Transfer Pricing Forum: July 2018

Transfer Pricing Forum: July 2018

1. Does your country have a Patent Box regime (or a functionally equivalent preferential IP regime) or is a proposal for one under consideration?
  • What benefits does it offer (e.g., partial exemption or reduced tax rate)?
  • What are the terms of the regime (e.g., definition of intangible property, definition of intangible income, definition of qualifying expenditures, treatment of R&D outsourcing, treatment of acquired IP or acquisition costs, grandfathering provisions for expiring regimes, administrative/compliance requirements, etc.)?

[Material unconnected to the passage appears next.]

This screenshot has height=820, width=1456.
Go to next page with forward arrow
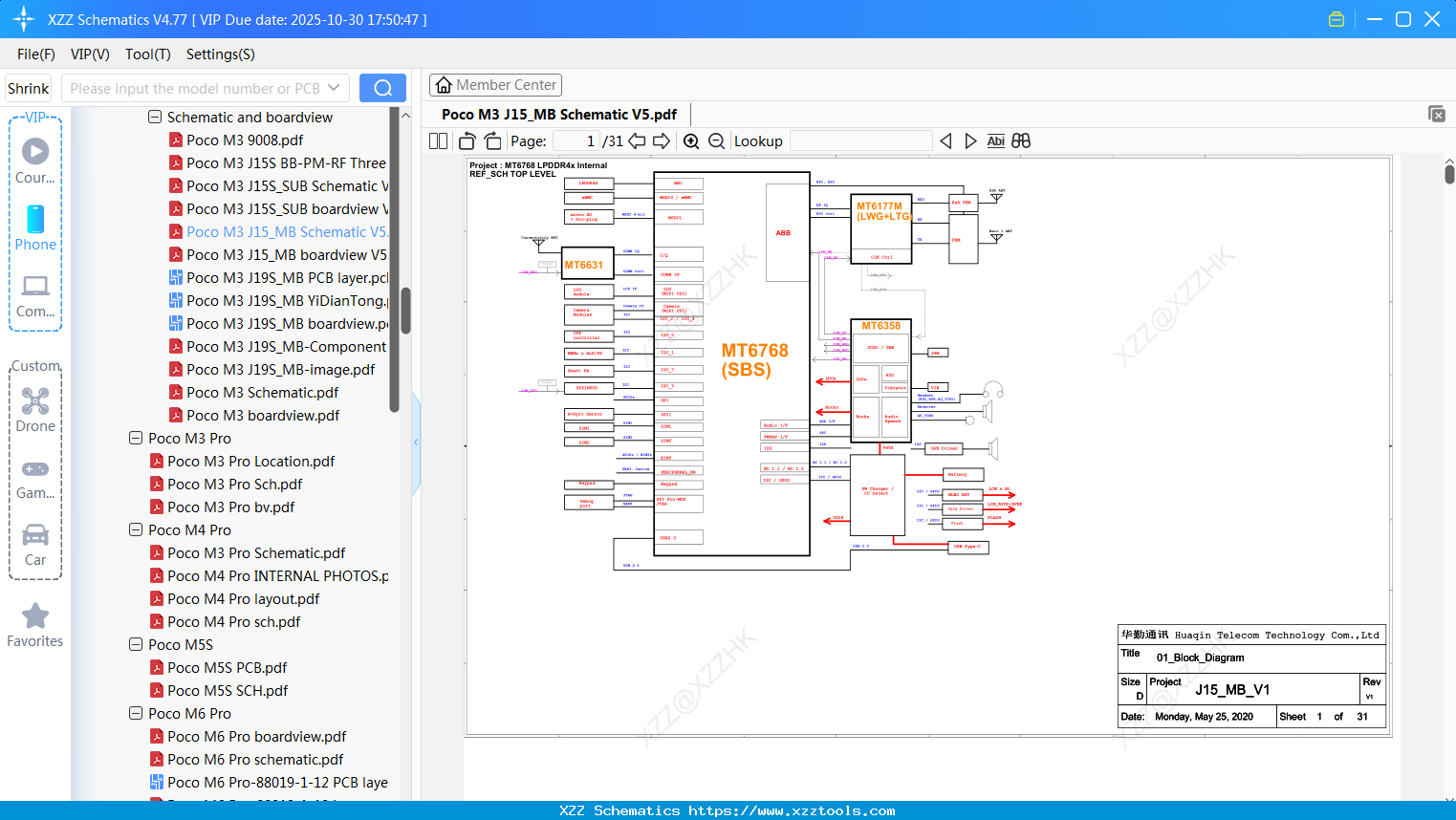[x=662, y=140]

Belgian taxpayers can benefit from two types of Patent Box regimes:

  1. the so-called Patent Income Deduction (PID), which was introduced in 2007 but will be terminated on July 1, 2021, and
  2. the Innovation Income Deduction (IID), which has been in effect since July 1, 2016 and can be seen as the BEPS Action Point 5-compliant successor to the PID.

Patent Income Deduction

The Law of April 27, 20071 introduced the Belgian PID. This regime covers patent income from patents commercialized on or after January 1, 2007. The regime applies to Belgian companies, as well as Belgian permanent establishments (PEs) of foreign companies that invest in research and development (R&D) of patents and obtain ownership of patents or improve licensed IP.

The PID regime grants a deduction of 80% of the Belgian taxpayer’s patent income from the taxpayer’s Belgian tax base. The PID regime applies not only to income derived from patents licensed to a Belgian or foreign company (royalties) but also the resulting income from patents used by the Belgian taxpayer in producing patented products (so-called ‘‘embedded royalties’’).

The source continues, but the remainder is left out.